//Cáncer de próstata en Colombia: ¿Como va?

Cáncer de próstata en Colombia: ¿Como va?

En general en Arauca solo reportaron 27 casos al año, en Casanare 31, en Amazonas 10, Putumayo 21 y Choco 37. En ciudades principales como Bogotá, 1198. Antioquia tiene 1184 casos por año. Esto hace pensar que hay un  déficit en la atención, que explica diferencias tan marcadas. Por supuesto se debe tener en cuenta la dificultad para el acceso a los servicios en salud en las poblaciones más alejadas, y los inconvenientes que hay para ser tratados de manera oportuna.

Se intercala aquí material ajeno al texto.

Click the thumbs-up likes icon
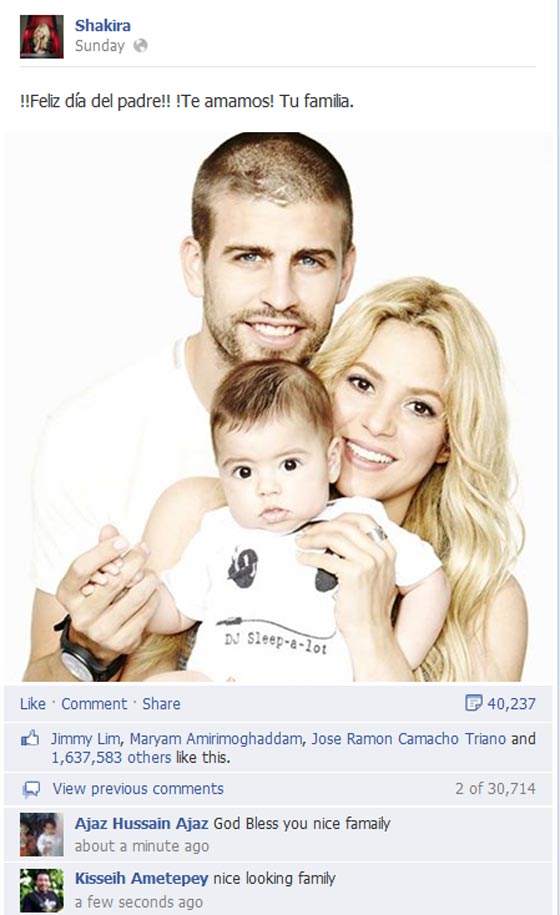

Se debe afrontar la realidad de esta enfermedad en el territorio nacional, como un problema de todos, el cual al estar sub valorado no permite calcular su impacto real en la salud pública, en los recursos del sistema general de salud y la economía nacional. Además, hay un avance vertiginoso de la tecnología que abarca desde el diagnóstico por imágenes y deja en un segundo plano a los métodos convencionales. Se tienen alternativas como la resonancia nuclear magnética multi paramétrica, PET-SCAN –PSMA,  pruebas genómicas que determinan pronostico, brazos robóticos para mejorar  la precisión en una biopsia, equipos de fusión de imágenes, radio cirugía robótica  (cyber knife), cirugía laparoascópica asistida por robot , y una gran diversidad de medicamentos para el cáncer metastásico no solo de próstata sino de riñón y vejiga. Con esto aumentan las alternativas,  pero también de forma exponencial los costos y el respectivo compromiso de la distribución de los recursos. 

Según lo anterior, hay que hacer varias  preguntas: está el sistema de salud preparado para prevenir, detectar, y tratar a todos los pacientes que lo requieran cuando se enfrentan al cáncer? Se deben  hacer esfuerzos mayores en la prevención y detección al aumentar el acceso de las poblaciones más alejadas geográficamente y por ende más vulnerables? Existen los recursos suficientes en el sistema de salud y estos recursos están bien utilizados? Cuál es el papel de los especialistas en el sistema general de salud? Deben ser reguladores del gasto? Deben dejar la tecnología a un lado si no tienen  los recursos suficientes? El sistema de salud puede pagar todas las tecnologías emergentes? Tal vez   no se puedan responder a estos interrogantes pero si buscar el balance correcto entre la responsabilidad social y la responsabilidad como médicos y científicos para permitir el avance de la tecnología y su uso en nuestro país.

Se espera que en el “LIII Curso Congreso Internacional de Urología” en Cartagena de Indias, se pueda compartir experiencias y el conocimiento suficiente que ayude a responder algunas de estas preguntas y así acercar más a lo que debe ser el ejercicio adecuado de la urología.  

Danilo Citarella, MD. Director. Sección Urología Oncológica. Sociedad Colombiana de Urología.